_ТЕКСТОВЫЙ БЛОК_.

== == ==

Всеобщее дружественное самопознание
— Как вы думаете, почему люди не переживают из-за перехода в цифровой мир?
— Они не замечают. Вот смотрите, что коронавирус дал. Людей приучили к тому, что все покупочки можно делать онлайн. Всем сказали: «А давайте все делать по “цифре”, не выходя из дома. Не надо выходить, сидите дома, как в Америке, жрите гамбургер и смотрите телевизор. И радуйтесь. А мы будем угадывать ваши желания». А когда в Москве только появились камеры распознавания лиц, в метро у нас сразу зашли пять Жириновских, три Путина и один Зюганов. Конечно, это подделка. Нет, не моя лично, знаю ребят, которые разработали такую технологию. Они обычные инженеры.
— Предположим, кто-то хочет мне за что-то отомстить. И вот я не заходила в метро, но инженеры берут женщину, похожую фигурой на меня, и накладывают на нее мое лицо…
— Зачем брать женщину, если сейчас есть готовые голограммы? Они уже практикуются. Ими дикторов заменяют. Скоро вы все будете смотреть голограммы. Ну а чё? Это отлично. Красивее читать новости начнут, у дикторов не будет никаких физиологических проблем, они будут такие постоянно бодренькие…
— Но я хочу видеть их физиологические проблемы! И хочу видеть на экране живого человека.
— А вы будете верить в то, что он живой.
— Когда у него нет души, не поверю.
— Тогда это будет недоработкой технологий. Вам с душой голограмму? Вообще без проблем. А что касается камер распознавания, то если в метро пустят вашу голограмму, то вы никогда в жизни не докажете, что это не вы.
— Но если меня будут обвинять в краже или убийстве, а меня там не было?
— Ваши проблемы. Значит, вам не повезло. Значит, вы сделали то, что сильно напрягло тех, кто запустил вашу голограмму. Это же надо было постараться так людей напрячь.
— Но это же несправедливо…
— Это информационная война.
— И как же мне…
— Никак. Все это развивается такими темпами… Живых ведущих у вас скоро не будет, денег не будет, у вас будут только частные компании — МТС и Google, которые всё о вас знают и потому управляют миром. Даже сейчас, когда какой-нибудь эфэсошник приходит в МТС и просит: «А дайте мне телефон прослушать», — они могут его послать. Миром управляют телекоммуникационные компании, хранители больших данных и крупные онлайн-магазины. Они знают ваши интересы, они знают, в какое время и чего вы захотите. Они знают, как вы нажимаете на клавиши, как вы гладите телефон, как трогаете его, когда нервничаете и когда у вас все нормально. Есть и такие технологии, но их нерентабельно использовать. Можно и другие маркеры из людей вынимать. Но меня это не привлекает.
— Над чем вы сейчас работаете?

== == ==

_СОХРАНЁННЫЕ СТРОКИ_.
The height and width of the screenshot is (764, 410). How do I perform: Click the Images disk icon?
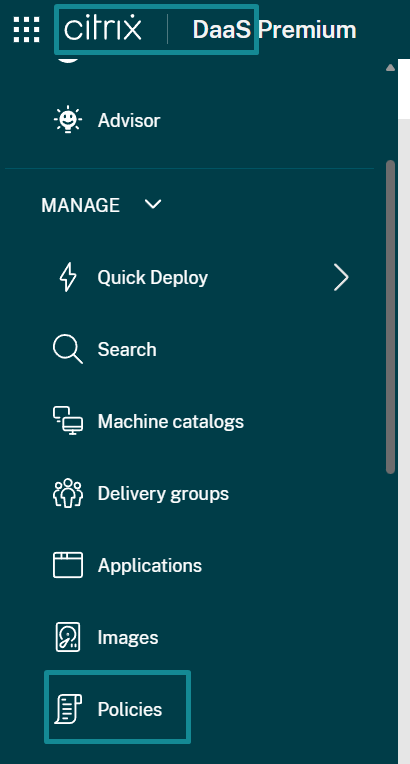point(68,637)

== == ==

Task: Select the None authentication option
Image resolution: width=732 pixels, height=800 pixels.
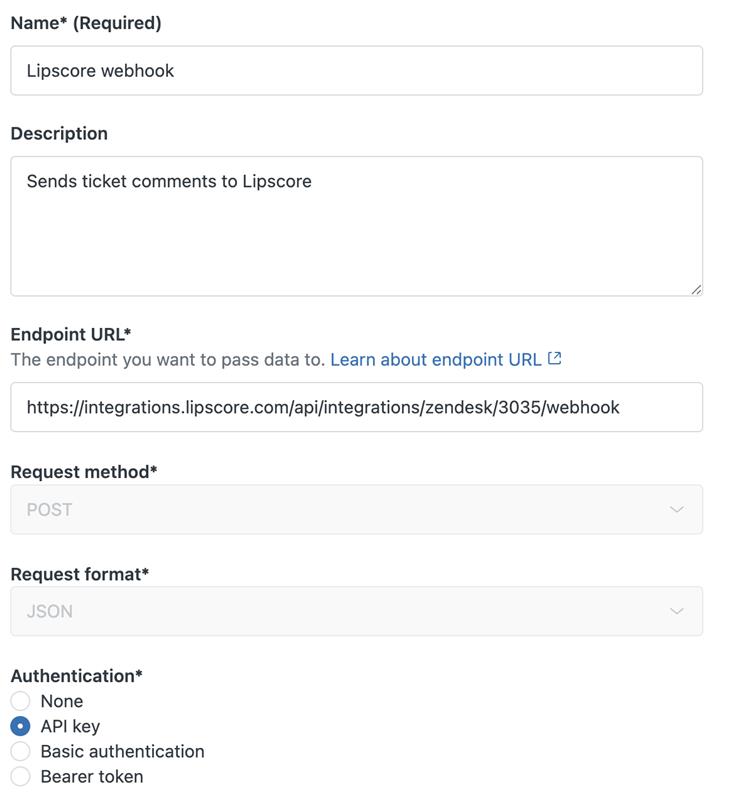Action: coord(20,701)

== == ==

_ЗАДАНИЯ_.
[1] Кратко перескажите в виде списка абзац интервью о цифровом мире, который начинается словами «Никак. Все это развивается такими темпами…». Сохраните его основные факты.
[2] Подхватите интервью о цифровом мире и продолжите его сразу после вопроса «Над чем вы сейчас работаете?».
Строки для работы с заданиями не понадобятся.

_ОТВЕТЫ_.
[1]
- Живых ведущих и денег скоро не будет. Останутся только частные компании вроде МТС и Google, которые всё знают о людях и поэтому управляют миром.
- Уже сейчас такие компании могут отказать эфэсошнику, если он просит дать прослушать телефон.
- Миром управляют телекоммуникационные компании, хранители больших данных и крупные онлайн-магазины.
- Они знают интересы людей и то, чего и в какое время те захотят.
- Им известно, как человек нажимает на клавиши и касается телефона, когда нервничает и когда спокоен.
- Технологии для этого есть, но использовать их нерентабельно.
- Из людей можно извлекать и другие маркеры, но собеседника это не привлекает.

[2]
— Сейчас по банкам российским пройдемся, чтобы финансовый сектор подрасшатать. Опубликуем базы данных. А вообще мы хотим сделать зону, как в Сколково, но в Псковской области, — такую демилитаризованную зону по налогам для ИТ-компаний. Хочу, чтобы айтишники ко мне съезжались, чтобы были вокруг меня и чтобы все было круто.
— И вам не нравится, да, когда на вас не обращают внимания?
— Да. Я его постоянно к себе подогреваю. Когда долго внимания не обращают, меня это напрягает. Тогда я начинаю хулиганить посерьезнее.
— А это как?
— Сливаю что-то о себе в телеграм-канале. Из конторы мне постоянно говорят: «Тобой манипулируют». То США, то Украина. Но если это так незаметно для меня происходит, то я ими восхищаюсь — Станиславские! Если бы я заметил, как мной манипулируют, я бы им эту манипуляцию сразу обломал. Но я допускаю, что мной манипулируют, как частные компании манипулируют вами. Просто если бы вы сами хотели бороться, то хотя бы взяли и организовали флешмоб. Например, все работники среднего звена просто замерли бы на день и не выходили на работу. И с этим пришлось бы что-то делать. Но ведь эта борьба никому не нужна.
— А что нового вы в ближайшее время сольете?
— Есть у нас один план. Хотим, чтобы весь земной шар офигел. Мы возьмем воздух, наложим на него истории и вам все это впарим.
— И что же это будет?
— А я пока не знаю. Мы, хакеры, больные люди, алкоголики. И я должен создать для нас отдельный мир на территории России.
— И вы туда уедете физически или головой?
— Скорее головой. Нужно всем по квартире купить, чтобы никто не парился, и дальше заниматься работой. Я уйду музыкой заниматься.
— А вы умеете петь?
— Зачем уметь? Это же технология.
— То есть вы будете при помощи технологий писать мертвую музыку?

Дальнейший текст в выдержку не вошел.